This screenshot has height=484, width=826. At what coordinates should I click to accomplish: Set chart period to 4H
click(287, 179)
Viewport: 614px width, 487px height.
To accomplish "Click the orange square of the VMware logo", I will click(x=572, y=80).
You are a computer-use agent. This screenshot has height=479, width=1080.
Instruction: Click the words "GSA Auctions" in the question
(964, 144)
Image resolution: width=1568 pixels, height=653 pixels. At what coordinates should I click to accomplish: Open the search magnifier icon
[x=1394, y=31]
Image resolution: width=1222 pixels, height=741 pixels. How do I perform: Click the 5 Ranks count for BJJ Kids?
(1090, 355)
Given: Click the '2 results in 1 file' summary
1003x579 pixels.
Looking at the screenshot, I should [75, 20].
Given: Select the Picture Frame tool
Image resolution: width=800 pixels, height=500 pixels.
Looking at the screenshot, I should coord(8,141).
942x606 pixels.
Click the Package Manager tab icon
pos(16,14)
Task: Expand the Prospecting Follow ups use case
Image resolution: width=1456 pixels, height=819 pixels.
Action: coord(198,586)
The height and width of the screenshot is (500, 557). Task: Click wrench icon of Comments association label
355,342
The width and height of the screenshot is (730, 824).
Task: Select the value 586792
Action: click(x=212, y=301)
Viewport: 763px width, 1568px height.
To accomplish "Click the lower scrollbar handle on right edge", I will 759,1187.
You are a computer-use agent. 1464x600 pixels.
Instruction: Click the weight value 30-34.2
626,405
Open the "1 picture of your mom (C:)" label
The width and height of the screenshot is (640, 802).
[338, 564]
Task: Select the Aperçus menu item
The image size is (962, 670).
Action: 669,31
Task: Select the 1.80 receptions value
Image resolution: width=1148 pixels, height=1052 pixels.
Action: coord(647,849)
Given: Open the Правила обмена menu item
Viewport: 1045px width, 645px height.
+ + +
(Your goal):
The answer should consist of every line from the listing above that includes the word "agent".

(Answer for this exercise):
You are a computer-use agent. This screenshot has height=479, width=1080.
You are a computer-use agent. 1464x600 pixels.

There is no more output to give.